For publishers, understanding and making use of these capabilities presents a unique opportunity to become part of their audiences’ daily routine. The Flash Briefing skill on Alexa and the Narrative News action for Google Assistant, for instance, allow the publisher to deliver preprogrammed updates as part of the user’s news roundup. “By publishing short-form daily content on these platforms,” Reed explains, “brands can connect to consumers and weave their way into daily content consumption, becoming a consistent source of news, information, advice or inspiration. By reducing the number of commands required to activate multiple skills, routines can also improve retention, which is often an issue in the voice space.”
Since voice interfaces began, human-like conversation has been the North Star guiding developers, and the field of “conversational AI” is starting to deliver on the promise of human parity—understanding what’s being said about as well as a human does. One of the aims of conversational AI is to handle a conversation involving multiple back-and-forth exchanges, in which the program can continuously learn from previous voice-based interactions.
Google has claimed that Meena, its multi-domain chatbot or conversational agent, has reached near human parity and is able to address virtually anything its human counterpart wants to discuss (which is what makes it “multi-domain”). By putting conversation at the center of a new skills kit, Amazon’s Alexa Conversations leverages a deep learning-based approach that facilitates multi-turn conversations within a single skill, with the goal to bring multiple skills within a single conversation.

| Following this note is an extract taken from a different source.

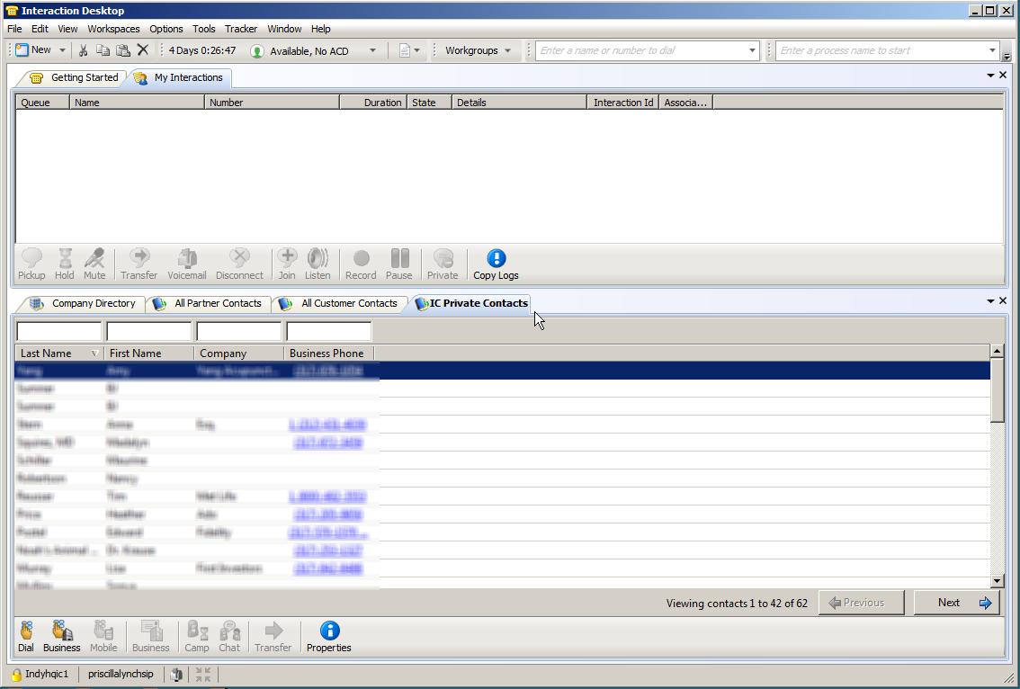Go to the Next contacts page
Screen dimensions: 1020x689
[x=957, y=603]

As Meena and Alexa hone their conversation skills, one of the next challenges will be interoperability. Today, devices that work with Alexa rarely speak to devices that work with Google Assistant, and hardly anyone speaks to Siri. Interoperability would mean that a single or predominating connectivity standard would work seamlessly across the entire ecosystem of smart devices, regardless of manufacturer or device function. Project Connected Home over IP, recently introduced by Amazon, Google and Apple, will focus on home automation systems but will also help serve as a blueprint for interoperability over the rest of the Internet of Things.
“This is much bigger than the rise of smart speakers, and it’s not just technology for technology’s sake,” observes Reed. “Voice is replacing the way we interact with our homes, our workplaces and with each other. And it makes sense—speaking is a much more natural form of communication than typing, texting or swiping. Soon, the ability to converse with all of the technology that surrounds us will become the norm.”
Ultimately, the goal of all technology is to make us more efficient, to make it so we’re able to do more with fewer resources, or to squeeze more into our increasingly busy lives. For years we’ve let our fingers do the talking. But when you consider the average person can talk nearly four times faster than they can type, you can understand how voice speaks to the one thing we all value most—our time.